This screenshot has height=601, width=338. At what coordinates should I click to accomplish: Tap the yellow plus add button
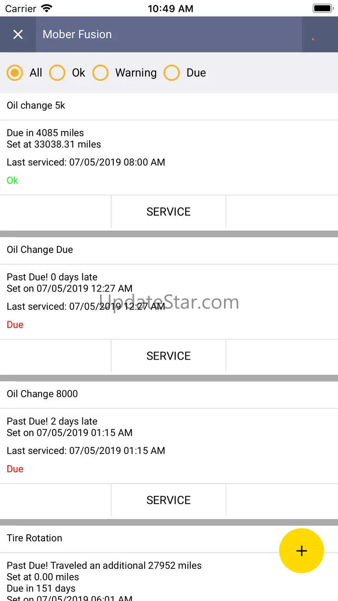[x=301, y=551]
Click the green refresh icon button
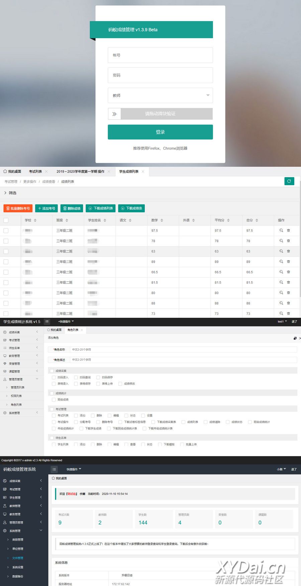Screen dimensions: 301x586 pyautogui.click(x=289, y=181)
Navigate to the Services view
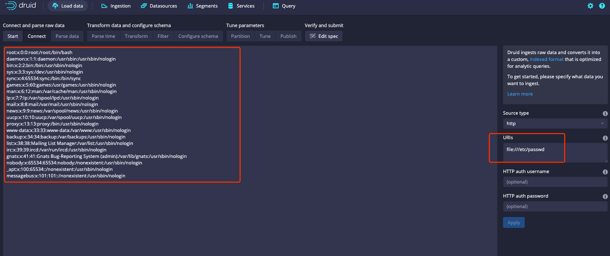The image size is (610, 256). [x=241, y=6]
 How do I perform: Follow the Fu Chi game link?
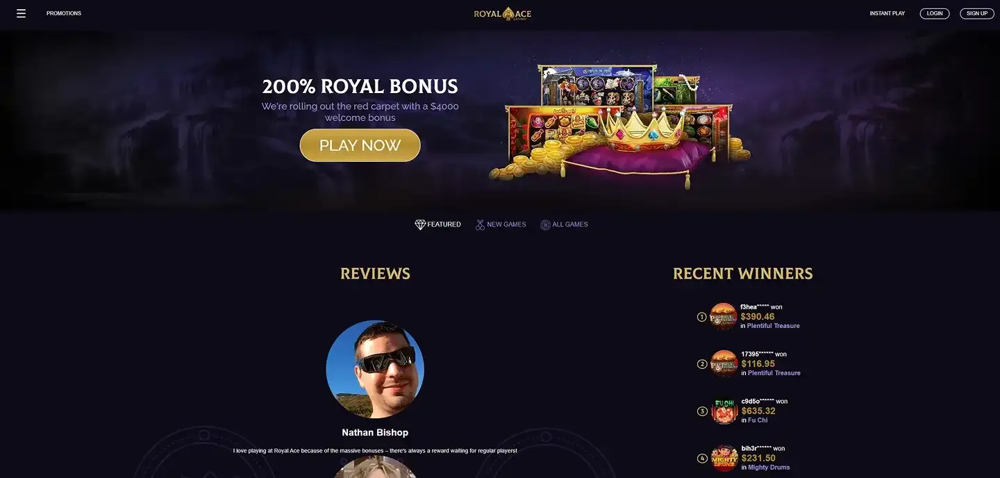(x=758, y=420)
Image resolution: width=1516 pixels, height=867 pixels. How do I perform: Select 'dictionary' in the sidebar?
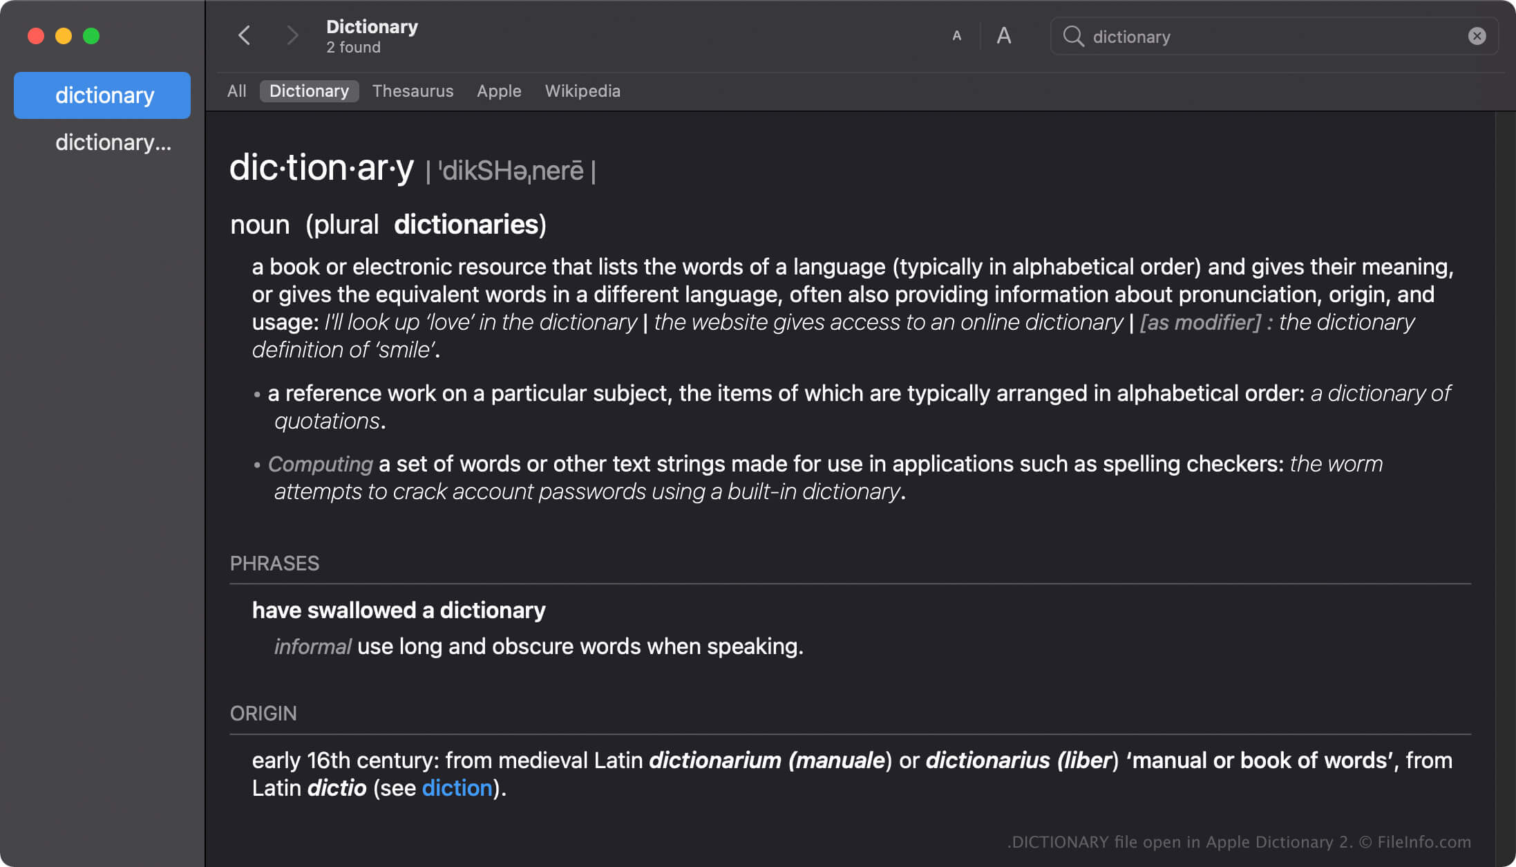[x=104, y=95]
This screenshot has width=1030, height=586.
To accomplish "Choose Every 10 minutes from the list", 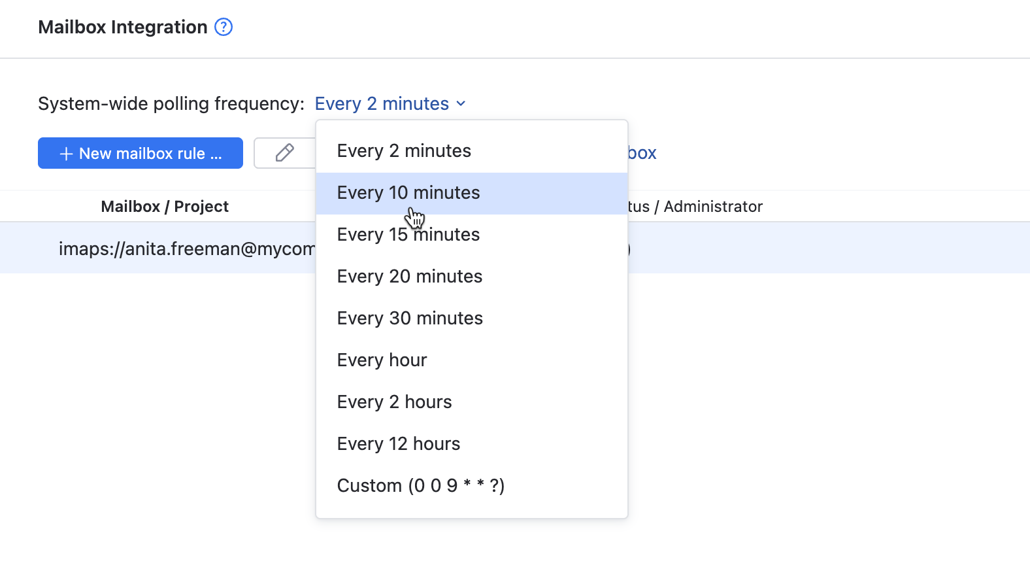I will click(x=408, y=193).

----

## Directions
Return every line from the first one through the line containing "[x=104, y=95]", inclusive, reproduced verbatim. Omit the pictures from your output.

## Reply to the exercise
This screenshot has height=601, width=338. At what coordinates should I click to accomplish: Tap the yellow plus add button
[x=301, y=551]
Click the green refresh icon button
Screen dimensions: 301x586 pyautogui.click(x=289, y=181)
Navigate to the Services view
The image size is (610, 256). [x=241, y=6]
 How do I perform: Follow the Fu Chi game link?
(x=758, y=420)
Image resolution: width=1516 pixels, height=867 pixels. How do I perform: Select 'dictionary' in the sidebar?
[x=104, y=95]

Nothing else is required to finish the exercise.